(Problem details): Copy the lines below verbatim, beginning at the line that contains "Toggle Wrap Text (自动换行)" and ending after the line that contains "pyautogui.click(x=343, y=48)". Omit the pictures from your copy.

(Listed records):
* start *

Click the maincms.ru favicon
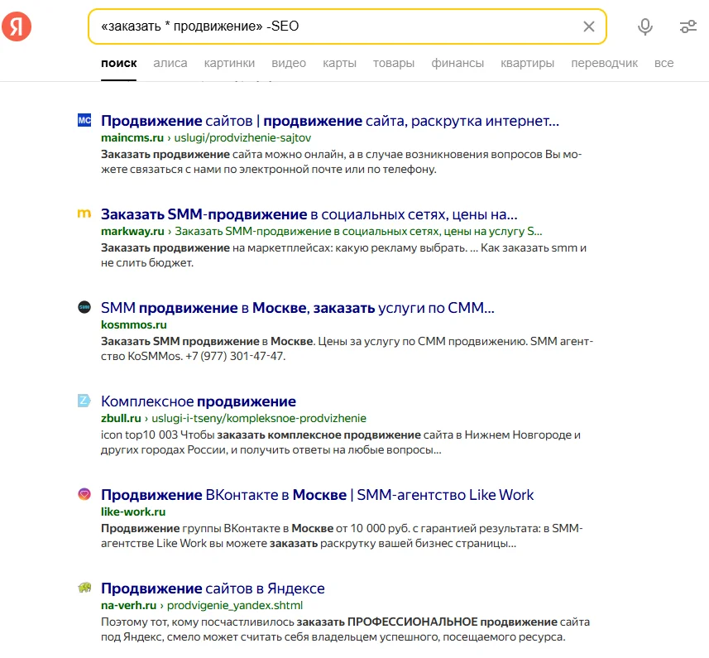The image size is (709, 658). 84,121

* end *
* start *

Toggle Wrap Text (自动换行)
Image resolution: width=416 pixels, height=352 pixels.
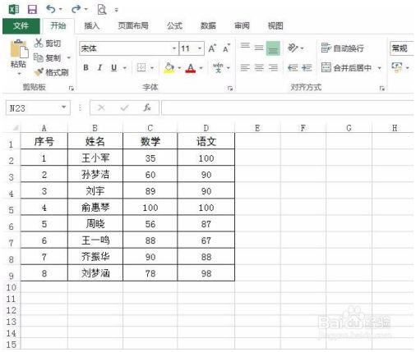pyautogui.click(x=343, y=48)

* end *
* start *

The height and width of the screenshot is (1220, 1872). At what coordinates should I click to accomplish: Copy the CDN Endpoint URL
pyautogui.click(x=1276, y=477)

* end *

(Result for this task):
Toggle Wrap Text (自动换行)
Image resolution: width=416 pixels, height=352 pixels.
pyautogui.click(x=343, y=48)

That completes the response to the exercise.